Efficient inter-agent communication is an important requirement for both cooperative multi-agent robotics tasks. In this work, while multi-agent robotics is our target application, we believe that distributed computing will also be served by this work. Regardless of domain, the rate at which information can be transferred between robots or computing nodes is often a speed bottleneck.

Techniques exist for learning communication protocols in such bandwidth-limited applications, however these approaches tend to converge very slowly, requiring large amounts of computational power and/or data. To address this problem, we have developed a differentiable communication procedure wherein messages are discretized to variable levels of precision, so as to balance performance with communication costs. Gradients can thus be backpropagated through the communication channel, enabling rapid, efficient and robust communication learning. By virtue of using discrete messages, this approach naturally incorporates bandwidth limitations and is ideally suited to real-world (digital) communication networks. To enable communicating agents to further decrease the amount of information they transmit, we’ve introduced a variable-length message code that provides agents with a means to modulate the number of bits they send to their neighbors. This message-length modulation, combined with a novel a message-length penalty objective, encourages agents to send short messages when possible, enabling agents to minimize their communication requirements while still effectively solving their task. We have evaluated these contributions on both a partially observable reinforcement learning task involving robot navigation, as well as a supervised learning task with graph neural networks to model distributed computing.

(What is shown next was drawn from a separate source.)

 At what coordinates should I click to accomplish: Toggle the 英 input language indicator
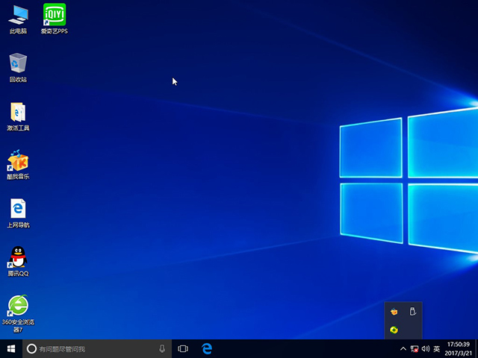point(436,348)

We’ve found that in both tasks, our discrete differentiable communication approach enables communication learning with convergence rates comparable to approaches that allow the transmission of real-valued messages, which have been shown to converge much faster than typical discrete messaging approaches. Additionally, we have found that in the supervised learning task, our approach for encouraging limited communication enables comparable levels of validation accuracy to be achieved, with up to a of factor of 34 fewer bits exchanged, compared to an approach in which nodes communicate 32-bit precision messages, indicating that our approach provides an effective means to rapidly learn efficient communications in a distributed computing setting.